Many try to conquer the ‘ordinary’, tame it, harness and use it in the service of man. Sometimes for better, sometimes for worse. But there, all too many of us remain anchored. Denying or ignoring a far greater reality. These may see in our universe and our world, and in life itself, something to wonder at, and something beautiful. But, many (afflicted by tunnel vision?) seriously suggest that all these are of spontaneous origin, the fluke effect of evolution engineered by “Unintelligent Non-Design”!!! They regard birth and death as the terminals of individual existence, with life sandwiched in between. Nothing before and oblivion afterwards. They call their view reality, knowledge, sophistication, honesty. [Should they also say the view of convenience and/or deep error?]

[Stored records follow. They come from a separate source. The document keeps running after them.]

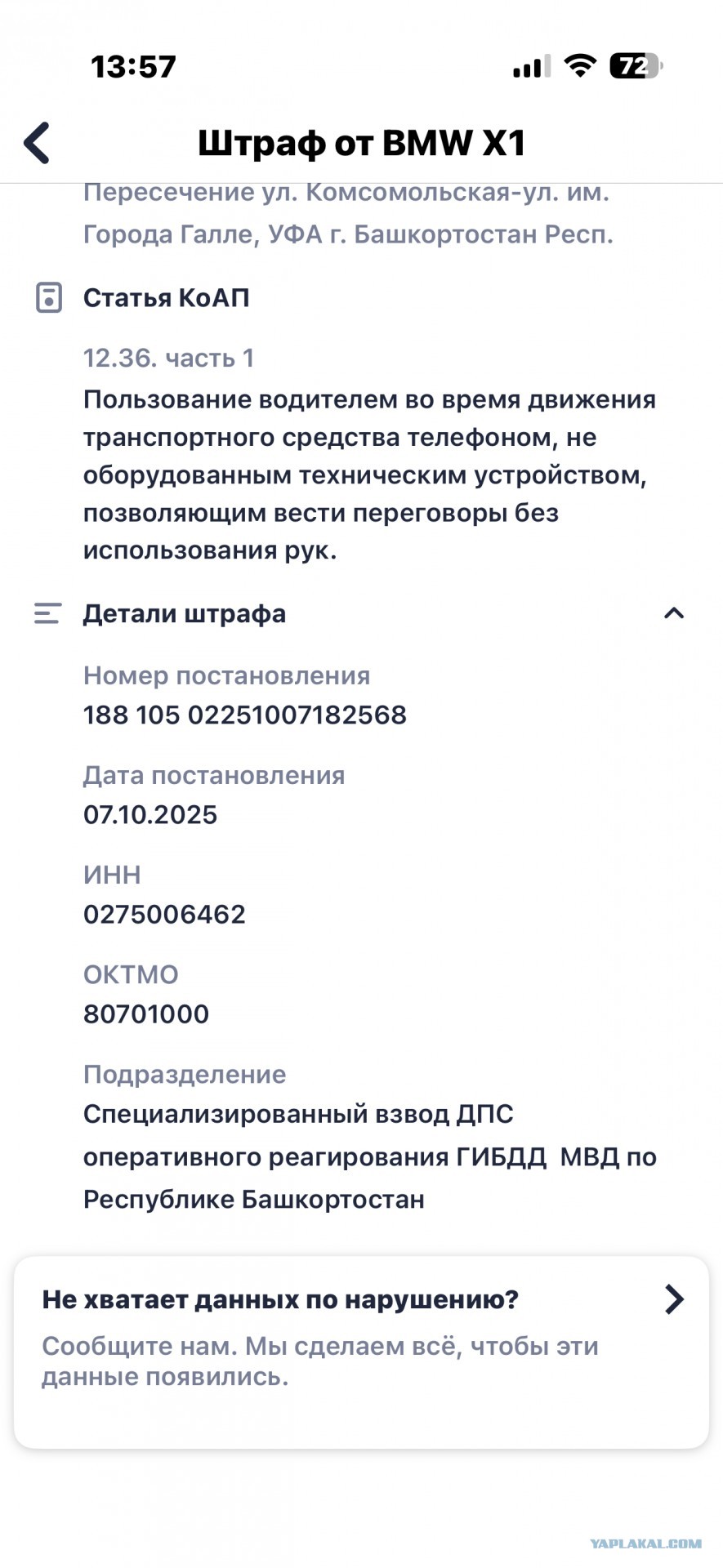Screen dimensions: 723x1568
Task: Tap the Штраф от BMW X1 title
Action: [361, 143]
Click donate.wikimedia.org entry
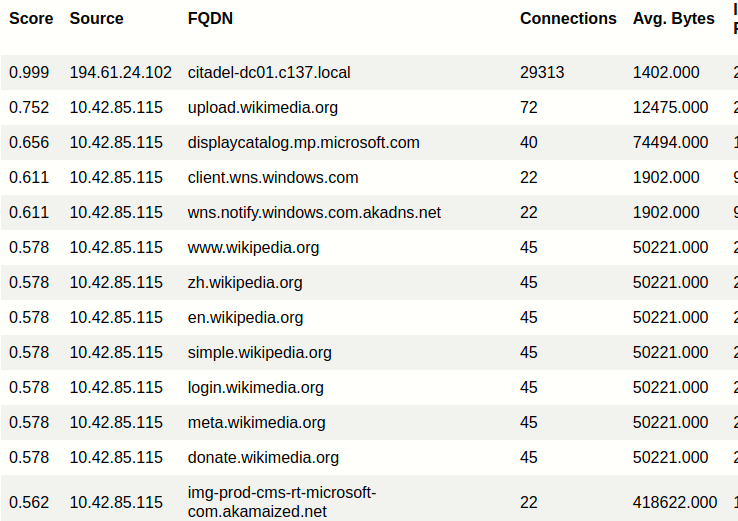The height and width of the screenshot is (521, 738). [263, 457]
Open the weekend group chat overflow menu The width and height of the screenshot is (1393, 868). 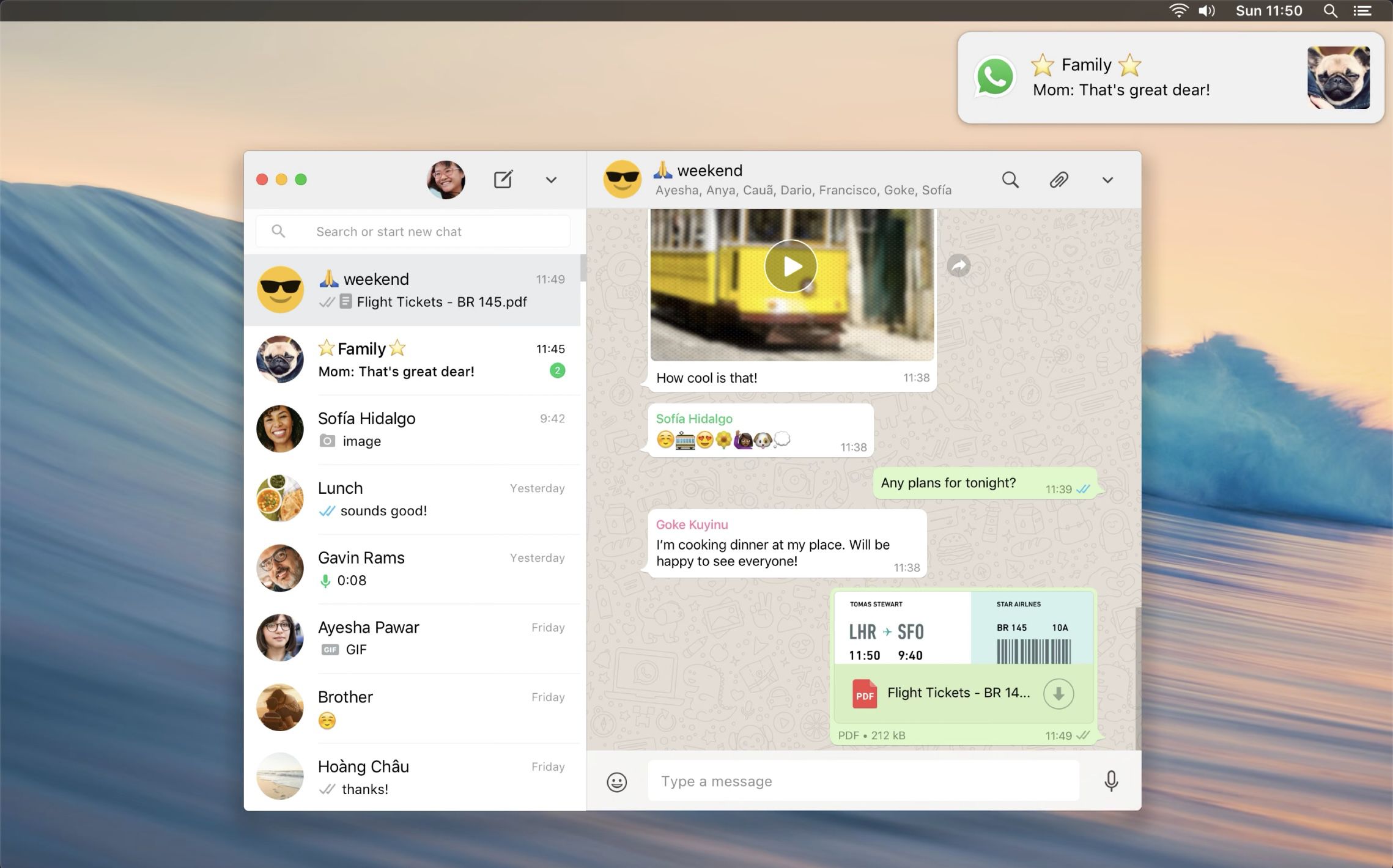coord(1107,181)
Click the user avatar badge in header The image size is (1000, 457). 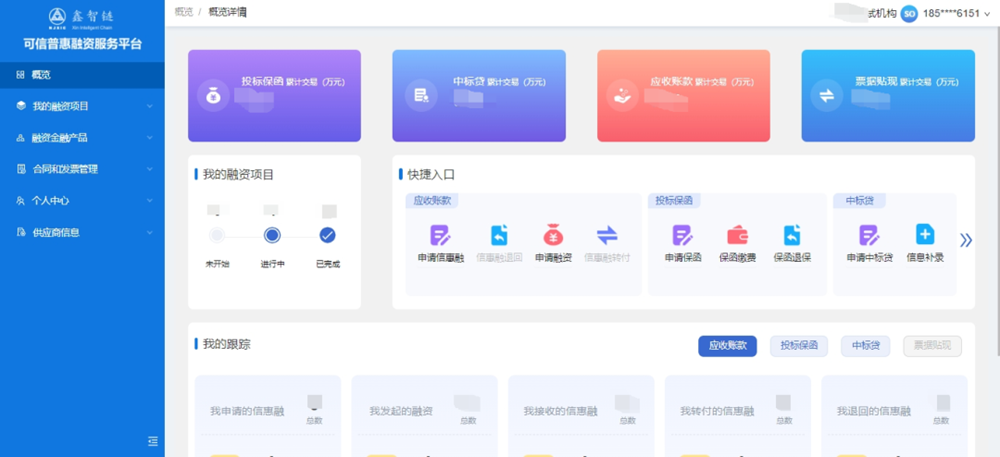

Realising the human potential

Those who stop at this level of understanding, may be intelligent, noble, brave, generous, and unselfish. But sadly, they miss something essential to our humanity. Rather like people in a lift, stalled between floors. In order to realise our human potential we must necessarily see and reach behind, above and beyond the temporal, material world. The ordinary is a catalyst, meant to lead us into another realm, timeless; that of the spiritual, the intangible and the transcendental. The realm of the Spirit. Our earthly milieu is the divine milieu.

There also are some who believe in the spiritual and the divine, but who tend to dissociate God from the ordinary, from the world of matter. God, they say, is too pure, too perfect, too remote to be identified with matter, or even with men and women, for we are less than the dust. None should be audacious enough to say that God became man; or that he suffered, and died ignominiously on a cross. That God really loves us. Serenades us. To these, such talk is sheer blasphemy.

God ‘s Creation and Presence in the World of Matter

Is it not through that which is of matter, through the ordinary, that God comes to us, making the ordinary sacred. Creation. Incarnation. Redemption. The sacraments. Eucharist. Salvation. The things of earth are not to be despised, but respected and emraced as means of grace: gifts of the God Who is Love. The exemplar of this truth is none other than Jesus, the Christ of God. The Word, the Logos, became one like us, became flesh. Our frailty, our sin, cannot and does not cramp God, or make Him love us any less. It is we who look away, turn away, walk away, like petulant children. And today we boast and call doing this the exercise of our independence, that which is expected by the culture of the day. The culture crafted by the short-sighted, the selfish, the proud.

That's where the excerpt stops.